On 7/14/2016 5:03 PM, Andy Lutomirski wrote:
On Thu, Jul 14, 2016 at 1:48 PM, Chris Metcalf <cmetcalf@xxxxxxxxxxxx> wrote:
Here is a respin of the task-isolation patch set. This primarily
reflects feedback from Frederic and Peter Z.
I still think this is the wrong approach, at least at this point. The
first step should be to instrument things if necessary and fix the
obvious cases where the kernel gets entered asynchronously.
Note, however, that the task_isolation_debug mode is a very convenient
way of discovering what is going on when things do go wrong for task isolation.
Only once
there's a credible reason to believe it can work well should any form
of strictness be applied.
I'm not sure what criteria you need for this, though. Certainly we've been
shipping our version of task isolation to customers since 2008, and there
are quite a few customer applications in production that are working well.

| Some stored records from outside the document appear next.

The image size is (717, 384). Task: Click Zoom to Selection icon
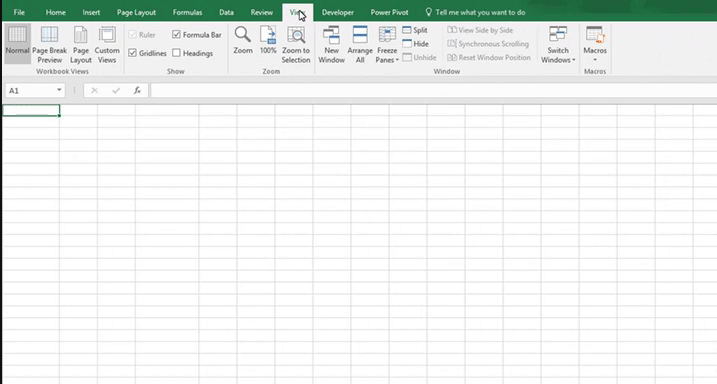296,45
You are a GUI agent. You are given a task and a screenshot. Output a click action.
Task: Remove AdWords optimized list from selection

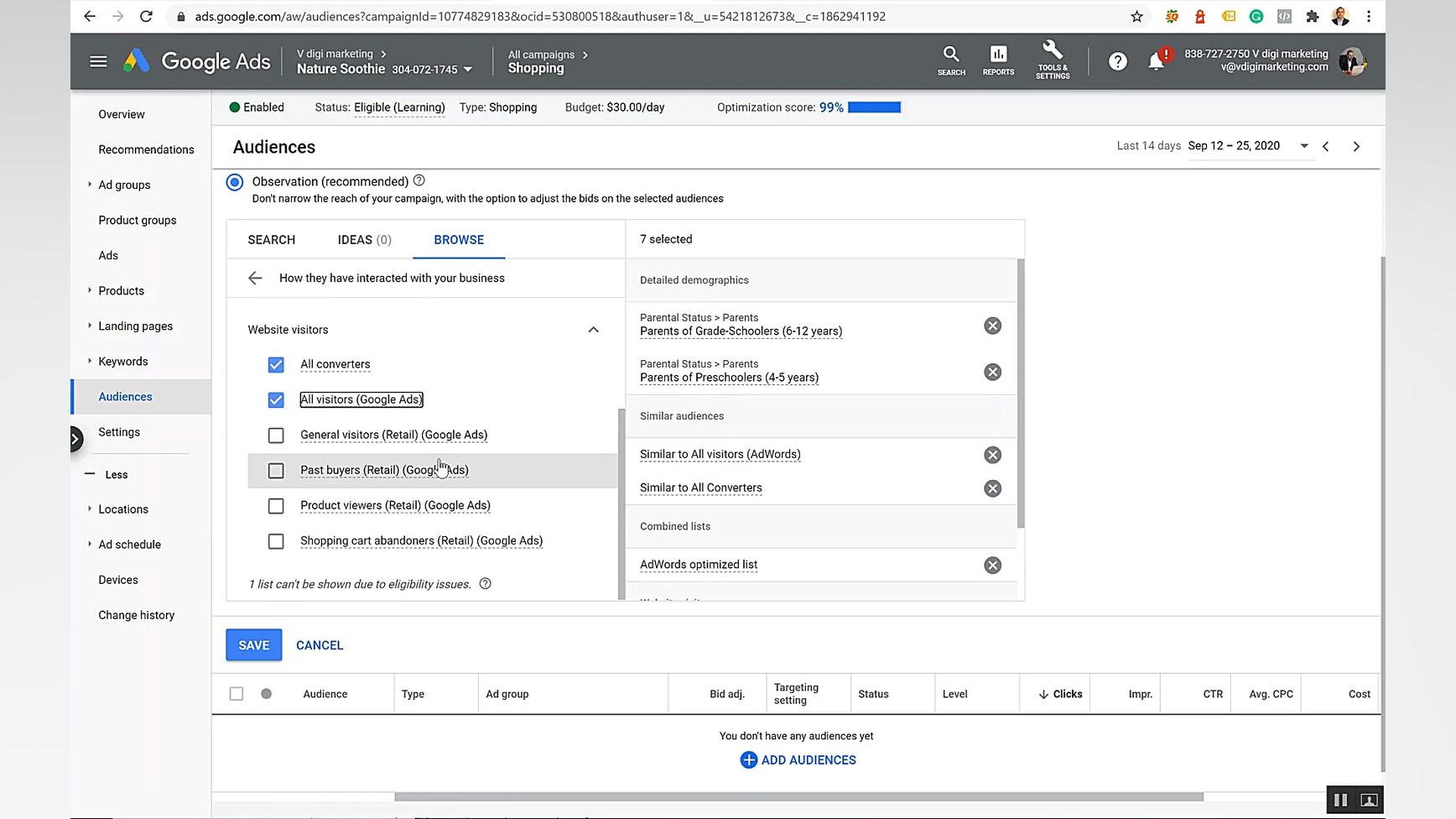992,565
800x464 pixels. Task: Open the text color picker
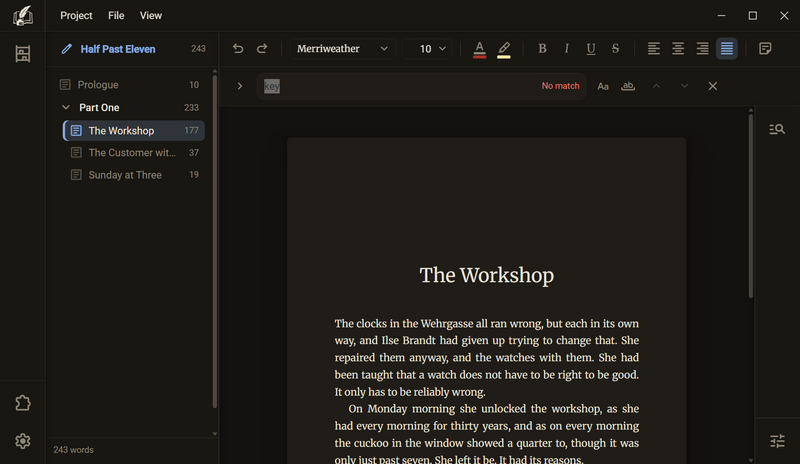pyautogui.click(x=479, y=49)
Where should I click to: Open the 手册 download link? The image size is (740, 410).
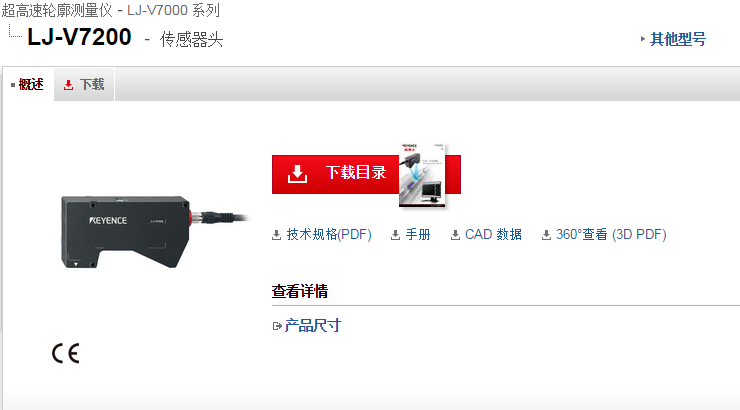418,234
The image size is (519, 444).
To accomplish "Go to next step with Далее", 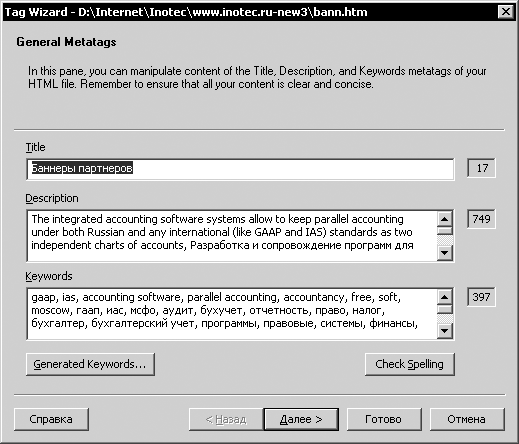I will tap(301, 419).
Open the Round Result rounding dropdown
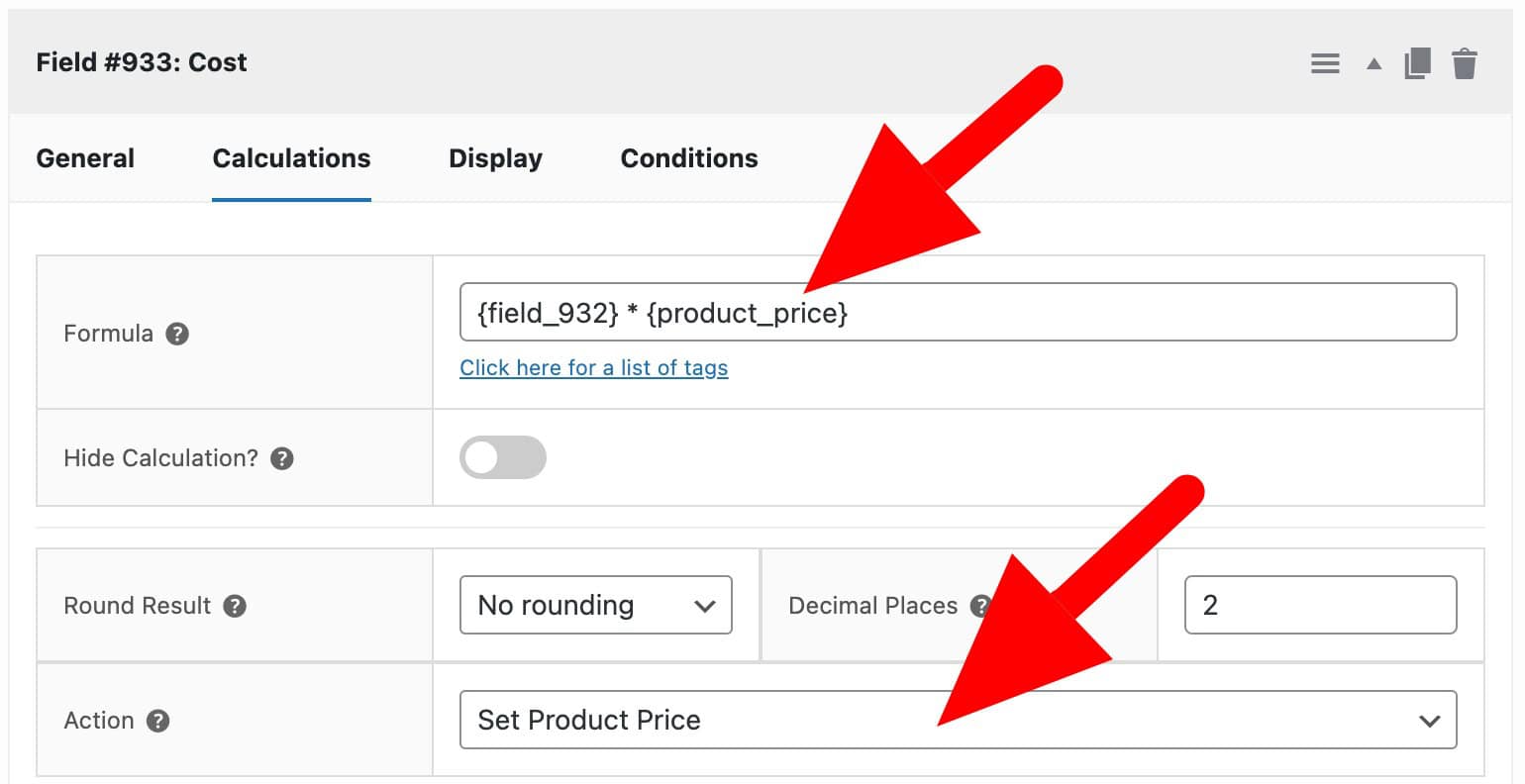 (x=595, y=605)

I'd argue that's a credible reason.
As an example, enough vmalloc/vfree activity will eventually cause
flush_tlb_kernel_range to be called and *boom*, there goes your shiny
production dataplane application.
Well, that's actually a refinement that I did not inflict on this patch series.
In our code base, we have a hook for kernel TLB flushes that defers such
flushes for cores that are running in userspace, because, after all, they
don't yet care about such flushes. Instead, we atomically set a flag that
is checked on entry to the kernel, and that causes the TLB flush to occur
at that point.
On very brief inspection, __kmem_cache_shutdown will be a problem on
some workloads as well.
That looks like it should be amenable to a version of the same fix I pushed
upstream in 5fbc461636c32efd ("mm: make lru_add_drain_all() selective").
You would basically check which cores have non-empty caches, and only
interrupt those cores. For extra credit, you empty the cache on your local cpu
when you are entering task isolation mode. Now you don't get interrupted.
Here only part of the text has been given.